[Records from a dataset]
────────────────────

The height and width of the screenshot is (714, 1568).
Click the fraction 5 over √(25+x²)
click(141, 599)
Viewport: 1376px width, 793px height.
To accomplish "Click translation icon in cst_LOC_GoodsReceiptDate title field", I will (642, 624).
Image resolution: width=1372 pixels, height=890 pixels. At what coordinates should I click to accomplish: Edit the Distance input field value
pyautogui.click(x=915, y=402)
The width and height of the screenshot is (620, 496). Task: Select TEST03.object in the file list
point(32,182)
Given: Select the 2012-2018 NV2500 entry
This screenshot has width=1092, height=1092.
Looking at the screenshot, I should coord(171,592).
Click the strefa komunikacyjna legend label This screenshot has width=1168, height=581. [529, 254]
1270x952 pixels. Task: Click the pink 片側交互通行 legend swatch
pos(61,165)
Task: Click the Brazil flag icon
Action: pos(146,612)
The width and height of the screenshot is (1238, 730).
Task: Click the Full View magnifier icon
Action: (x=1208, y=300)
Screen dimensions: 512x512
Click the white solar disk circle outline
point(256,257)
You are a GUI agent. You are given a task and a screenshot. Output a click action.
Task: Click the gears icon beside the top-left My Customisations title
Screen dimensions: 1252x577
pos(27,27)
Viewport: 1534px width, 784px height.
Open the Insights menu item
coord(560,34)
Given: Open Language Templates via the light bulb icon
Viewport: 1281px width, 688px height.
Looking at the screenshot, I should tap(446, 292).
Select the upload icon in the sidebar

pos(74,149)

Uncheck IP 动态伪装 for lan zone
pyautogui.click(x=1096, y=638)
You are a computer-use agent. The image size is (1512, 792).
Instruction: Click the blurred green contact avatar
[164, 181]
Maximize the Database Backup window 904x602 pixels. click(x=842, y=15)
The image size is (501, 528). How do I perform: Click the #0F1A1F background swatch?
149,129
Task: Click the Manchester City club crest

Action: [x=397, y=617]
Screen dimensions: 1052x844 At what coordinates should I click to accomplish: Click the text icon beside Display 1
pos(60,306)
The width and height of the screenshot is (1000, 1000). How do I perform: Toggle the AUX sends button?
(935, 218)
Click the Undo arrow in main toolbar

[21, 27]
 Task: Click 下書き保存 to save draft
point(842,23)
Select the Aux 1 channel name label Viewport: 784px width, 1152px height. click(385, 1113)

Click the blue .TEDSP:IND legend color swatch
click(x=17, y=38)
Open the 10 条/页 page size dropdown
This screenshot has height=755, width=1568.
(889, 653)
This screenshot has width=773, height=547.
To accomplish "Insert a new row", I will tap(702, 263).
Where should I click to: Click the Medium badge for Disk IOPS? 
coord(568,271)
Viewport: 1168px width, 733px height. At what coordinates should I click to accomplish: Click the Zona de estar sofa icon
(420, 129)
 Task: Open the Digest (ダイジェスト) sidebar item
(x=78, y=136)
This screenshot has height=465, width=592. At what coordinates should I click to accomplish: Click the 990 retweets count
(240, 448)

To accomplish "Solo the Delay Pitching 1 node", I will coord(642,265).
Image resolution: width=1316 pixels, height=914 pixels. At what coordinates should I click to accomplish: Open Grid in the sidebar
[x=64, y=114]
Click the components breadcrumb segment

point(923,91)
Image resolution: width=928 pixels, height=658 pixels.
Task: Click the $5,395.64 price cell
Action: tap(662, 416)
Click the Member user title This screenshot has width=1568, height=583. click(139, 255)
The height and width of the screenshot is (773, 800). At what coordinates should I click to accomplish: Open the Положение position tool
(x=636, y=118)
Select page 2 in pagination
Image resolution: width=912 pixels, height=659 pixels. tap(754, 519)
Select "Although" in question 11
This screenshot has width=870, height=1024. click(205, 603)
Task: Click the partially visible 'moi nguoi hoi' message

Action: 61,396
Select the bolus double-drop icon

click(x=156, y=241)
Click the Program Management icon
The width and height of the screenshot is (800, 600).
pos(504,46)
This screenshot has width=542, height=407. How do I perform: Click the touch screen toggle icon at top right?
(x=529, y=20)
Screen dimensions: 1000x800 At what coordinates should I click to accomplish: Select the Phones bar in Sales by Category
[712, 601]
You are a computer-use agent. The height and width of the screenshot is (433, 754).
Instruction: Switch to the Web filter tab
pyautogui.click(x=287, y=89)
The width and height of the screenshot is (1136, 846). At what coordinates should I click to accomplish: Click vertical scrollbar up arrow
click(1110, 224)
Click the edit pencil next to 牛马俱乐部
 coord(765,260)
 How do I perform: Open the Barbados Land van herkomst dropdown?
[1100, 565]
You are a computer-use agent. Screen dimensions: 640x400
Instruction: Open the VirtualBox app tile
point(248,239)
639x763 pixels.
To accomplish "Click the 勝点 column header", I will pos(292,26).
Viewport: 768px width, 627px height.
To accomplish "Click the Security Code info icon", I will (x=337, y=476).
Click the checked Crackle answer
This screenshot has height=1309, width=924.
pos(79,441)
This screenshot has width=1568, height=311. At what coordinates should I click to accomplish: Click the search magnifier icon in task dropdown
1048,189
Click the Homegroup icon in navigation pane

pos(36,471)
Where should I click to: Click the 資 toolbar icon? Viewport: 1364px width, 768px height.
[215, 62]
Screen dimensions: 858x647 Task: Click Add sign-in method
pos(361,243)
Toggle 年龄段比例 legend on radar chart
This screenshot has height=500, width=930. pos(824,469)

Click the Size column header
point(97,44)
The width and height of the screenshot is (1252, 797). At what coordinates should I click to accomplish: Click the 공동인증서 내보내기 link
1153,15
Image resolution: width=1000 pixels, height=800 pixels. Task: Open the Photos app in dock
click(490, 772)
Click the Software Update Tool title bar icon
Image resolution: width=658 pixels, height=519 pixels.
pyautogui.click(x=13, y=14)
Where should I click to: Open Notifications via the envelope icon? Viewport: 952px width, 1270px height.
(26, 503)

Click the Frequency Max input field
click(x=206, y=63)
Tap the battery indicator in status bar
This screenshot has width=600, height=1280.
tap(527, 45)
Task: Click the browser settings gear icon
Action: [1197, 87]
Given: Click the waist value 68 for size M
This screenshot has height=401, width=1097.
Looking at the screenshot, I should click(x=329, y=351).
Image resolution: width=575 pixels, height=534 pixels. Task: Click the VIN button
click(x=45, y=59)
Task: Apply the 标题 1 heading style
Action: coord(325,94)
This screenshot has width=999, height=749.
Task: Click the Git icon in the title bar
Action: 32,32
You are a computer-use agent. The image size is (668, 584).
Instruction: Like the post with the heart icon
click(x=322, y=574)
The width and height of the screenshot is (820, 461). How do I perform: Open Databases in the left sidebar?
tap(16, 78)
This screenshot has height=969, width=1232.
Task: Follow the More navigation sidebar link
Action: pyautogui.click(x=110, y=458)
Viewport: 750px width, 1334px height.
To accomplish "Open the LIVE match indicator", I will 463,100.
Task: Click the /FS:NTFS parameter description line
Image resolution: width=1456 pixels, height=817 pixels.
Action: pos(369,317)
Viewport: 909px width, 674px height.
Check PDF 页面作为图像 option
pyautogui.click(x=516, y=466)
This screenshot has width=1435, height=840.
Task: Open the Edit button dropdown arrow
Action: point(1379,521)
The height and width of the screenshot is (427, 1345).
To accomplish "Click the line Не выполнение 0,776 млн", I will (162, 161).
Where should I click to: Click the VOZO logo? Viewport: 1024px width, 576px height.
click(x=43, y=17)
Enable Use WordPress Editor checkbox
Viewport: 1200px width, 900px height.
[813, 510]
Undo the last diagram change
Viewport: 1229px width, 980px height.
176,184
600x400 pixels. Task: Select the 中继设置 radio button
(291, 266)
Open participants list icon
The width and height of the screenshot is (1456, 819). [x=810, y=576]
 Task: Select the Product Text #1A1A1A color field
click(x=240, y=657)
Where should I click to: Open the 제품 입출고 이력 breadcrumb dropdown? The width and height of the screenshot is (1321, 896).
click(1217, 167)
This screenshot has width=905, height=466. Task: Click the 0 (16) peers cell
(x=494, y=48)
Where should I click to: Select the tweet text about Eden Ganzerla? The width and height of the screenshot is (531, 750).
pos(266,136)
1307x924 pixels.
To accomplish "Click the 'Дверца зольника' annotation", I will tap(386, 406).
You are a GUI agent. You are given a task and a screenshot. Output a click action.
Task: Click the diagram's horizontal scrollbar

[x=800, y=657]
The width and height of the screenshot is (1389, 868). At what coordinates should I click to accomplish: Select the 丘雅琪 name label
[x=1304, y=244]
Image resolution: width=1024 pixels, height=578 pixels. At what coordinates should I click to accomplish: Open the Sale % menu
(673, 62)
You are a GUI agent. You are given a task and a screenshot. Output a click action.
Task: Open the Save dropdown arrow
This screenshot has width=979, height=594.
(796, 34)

────────────────────

Reproduce the entries above exactly, but only the lines between the line holding "The width and height of the screenshot is (800, 600)." and the line holding "You are a computer-use agent. The height", inclusive.

Exercise answer -
The width and height of the screenshot is (800, 600).
pos(504,46)
This screenshot has width=542, height=407. How do I perform: Click the touch screen toggle icon at top right?
(x=529, y=20)
Screen dimensions: 1000x800 At what coordinates should I click to accomplish: Select the Phones bar in Sales by Category
[712, 601]
You are a computer-use agent. The height and width of the screenshot is (433, 754).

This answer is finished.